ISSN : 2266-6060

Phénoménologie politique


Patara, septembre 2024.



Quand elle ne reste pas inaperçue, l’expérience que nous faisons dans le présent du passé peut s’avérer le commencement d’un trouble heuristique pour Scriptopolis : visionnage de photos, exploration d’archives familiales ou administratives, redécouverte de traces ou de témoins d’événements. Parmi les expériences institutionnalisées du passé, le parcours de ruines, la visite d’un musée ou encore la lecture de plaques historiques s’avèrent un terrain particulièrement propice à l’exploration de la référence au passé comme activité étatique.
Prenons les ruines de la cité antique de Patara.
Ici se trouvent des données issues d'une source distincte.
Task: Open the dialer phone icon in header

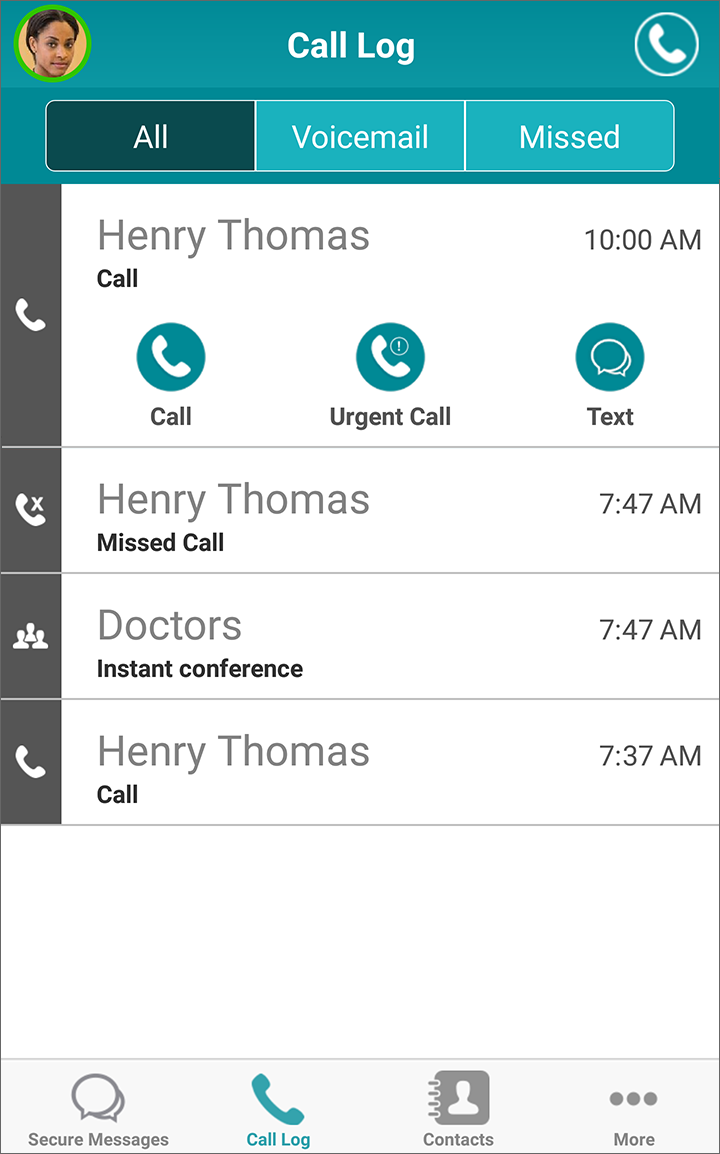Action: point(666,44)
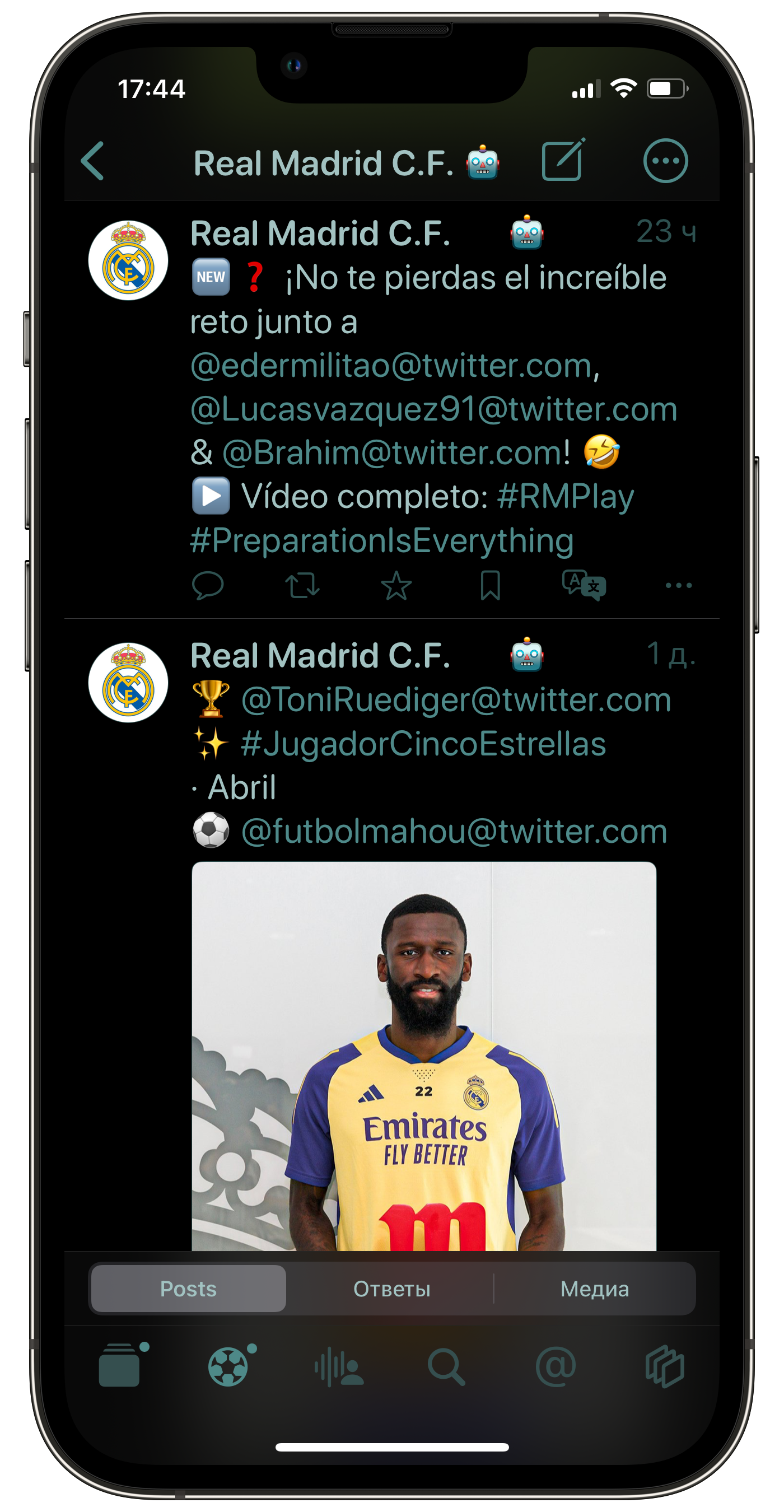Open the #PreparationIsEverything hashtag

click(x=381, y=540)
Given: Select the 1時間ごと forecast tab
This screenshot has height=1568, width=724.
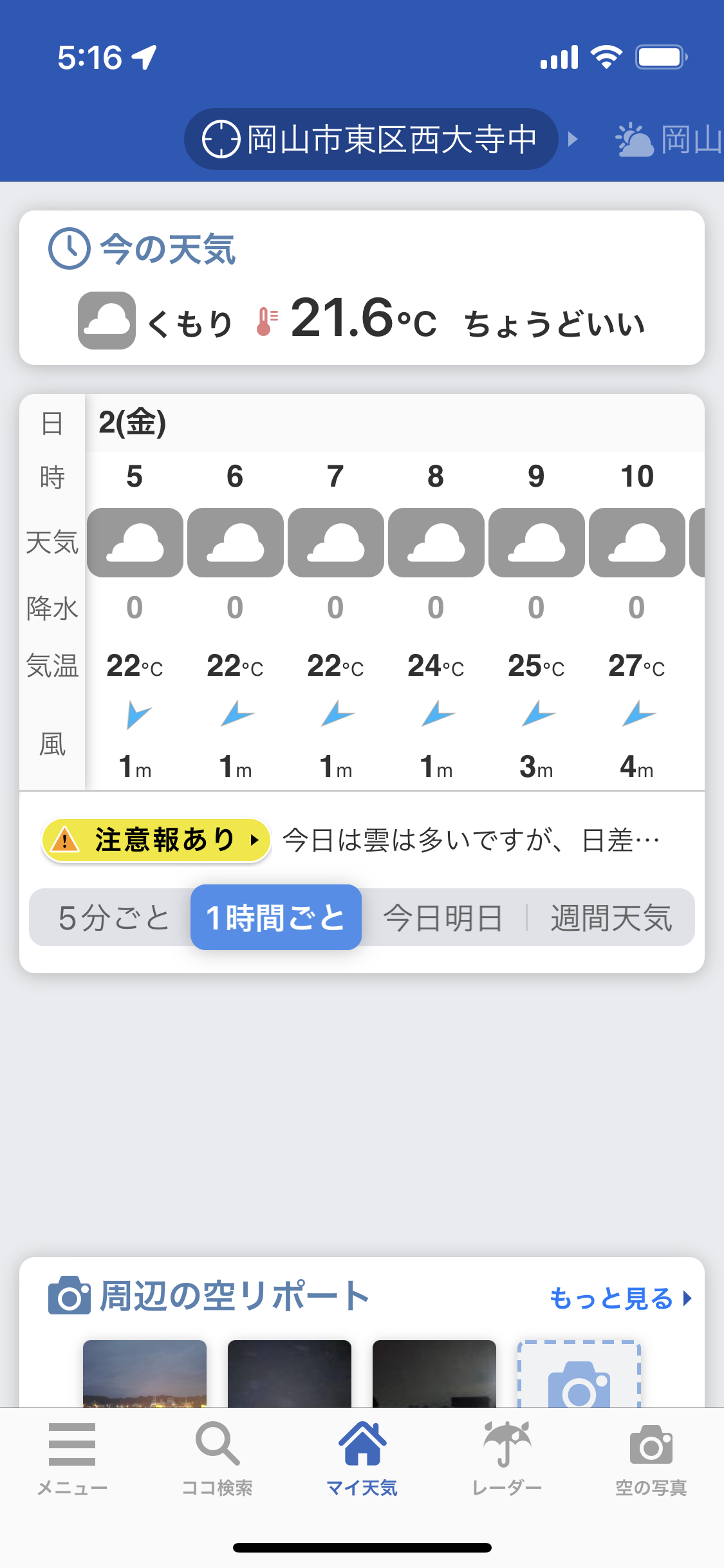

Elles se distinguent des autres sites classés au patrimoine mondial de l’Unesco de la rive méditerranéenne de la Turquie par le caractère visible sinon ostentatoire de sa restauration. Les pierres ont été nettoyées, les matériaux manquants comblés, des plaques de verre et des éclairages disposés sur le sol de sorte que les monuments politiques de la cité se voient à distance. Pour les touristes, le contraste est saisissant. En s’approchant du Bouleuterion, l’étroit amphithéâtre dans lequel les affaires de la cité étaient débattues, on ne peut pas manquer cette plaque en métal fixée sur une stèle de marbre blanc. On y lit, en turc puis en anglais, qu’entre 2008 et 2011, la grande Assemblée nationale de Turquie a financé la restauration de cet édifice. Ainsi au moment où la République turque multipliait les réformes législatives et les initiatives diplomatiques pour étayer sa candidature à l’entrée dans l’Union européenne, elle menait aussi, à même la pierre, un travail d’interprétation convoquant une civilisation antique perçue comme étant le berceau de la démocratie européenne. Ce faisant, elle procédait à un étirement du temps, par delà les héritages romains et ottomans.
Or, en 2024, pour les touristes que nous sommes, ce sens du passé démocratique par la sélection d’un certain patrimoine historique s’actualise dans un contexte très différent. Depuis la réforme constitutionnelle de 2017, le Président dispose d’un droit de veto sur l’activité parlementaire, qui a réduit la Grande assemblée à une chambre d’enregistrement, en matière de patrimoine, l’édifice autrefois laïcisé de la basilique Sainte Sophie a été rendu au culte musulman en 2020 et la République n’a plus aucunement l’ambition de rejoindre l’Union européenne, elle se présente désormais comme le chef de file des pays musulmans dans les négociations internationales. La lecture d’inspiration phénoménologique de cette stèle nous rappelle donc que des entités politiques apparemment abstraites et stables (l’État, la démocratie ou l’histoire) ont une matérialité, qui se déchiffre à même les objets et témoigne des enchevêtrements de temporalité.